It was a very long Saturday at the Metro Toronto Convention Centre -- about 12 hours for me, longer for others -- for the NDP to arrive at what, for many, was an inevitable result: the election of Thomas Mulcair as their new leader. With Mulcair set to take his seat as leader of the official opposition Monday, only one party in the House of Commons still lacks a permanent leader.
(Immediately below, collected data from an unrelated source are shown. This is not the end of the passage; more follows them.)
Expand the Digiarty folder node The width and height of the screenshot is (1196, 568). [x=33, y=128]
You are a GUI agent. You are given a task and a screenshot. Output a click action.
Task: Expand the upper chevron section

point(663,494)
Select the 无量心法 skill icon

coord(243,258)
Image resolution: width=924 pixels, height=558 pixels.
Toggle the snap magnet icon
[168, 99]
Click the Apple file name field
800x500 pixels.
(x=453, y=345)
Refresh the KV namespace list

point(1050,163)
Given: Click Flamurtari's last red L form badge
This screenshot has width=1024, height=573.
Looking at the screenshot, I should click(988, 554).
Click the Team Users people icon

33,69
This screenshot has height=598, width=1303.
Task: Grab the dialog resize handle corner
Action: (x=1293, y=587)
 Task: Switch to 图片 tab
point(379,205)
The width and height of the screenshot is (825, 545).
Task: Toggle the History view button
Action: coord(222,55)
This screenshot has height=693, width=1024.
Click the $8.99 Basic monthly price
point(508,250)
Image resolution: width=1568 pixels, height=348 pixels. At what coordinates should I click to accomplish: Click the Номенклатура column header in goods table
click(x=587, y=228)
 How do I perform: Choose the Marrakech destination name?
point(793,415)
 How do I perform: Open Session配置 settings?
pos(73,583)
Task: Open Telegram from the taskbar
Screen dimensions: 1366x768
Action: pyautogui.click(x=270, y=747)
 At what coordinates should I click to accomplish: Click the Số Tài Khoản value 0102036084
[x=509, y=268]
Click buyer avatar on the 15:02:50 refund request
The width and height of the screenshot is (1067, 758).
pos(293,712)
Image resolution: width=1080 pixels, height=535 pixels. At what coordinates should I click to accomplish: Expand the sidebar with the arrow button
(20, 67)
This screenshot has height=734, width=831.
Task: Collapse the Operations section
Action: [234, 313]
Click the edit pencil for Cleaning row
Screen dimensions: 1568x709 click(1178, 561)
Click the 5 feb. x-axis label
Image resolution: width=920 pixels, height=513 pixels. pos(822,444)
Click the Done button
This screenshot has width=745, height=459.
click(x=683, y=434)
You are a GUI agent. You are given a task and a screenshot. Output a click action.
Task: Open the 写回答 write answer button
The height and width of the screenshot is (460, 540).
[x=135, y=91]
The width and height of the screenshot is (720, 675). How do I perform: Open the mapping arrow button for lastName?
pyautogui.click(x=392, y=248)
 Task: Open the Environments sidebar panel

The weekend itself was an odd one, featuring some of the elements of a traditional delegated leadership convention: the candidate showcases, the war rooms, the swag, the flash mobs, the vote line-ups. But it was also very different: people were also voting online across the country, and many more had voted well in advance of the weekend. What this was, largely, was a made for TV spectacle. In a one member, one vote era, the media still need something to cover, and the party still needs something to generate (and somewhere to focus) media interest. There are lessons positive and negative the Liberals can take ahead of our own leadership race next year; I'll save that for another post.

One has to wonder if the result could have been different had this been a delegated convention. After candidates got each ballot's results and were either automatically dropped or dropped by choice, we all watched closely to see where the candidates would go (most stayed neutral) and where their supporters would end up. But with the vast majority of votes having been cast in advance, the ability of a dropped candidate to be influential by walking over to a particular candidate was minimal: the preferential ballot decisions were already set in stone.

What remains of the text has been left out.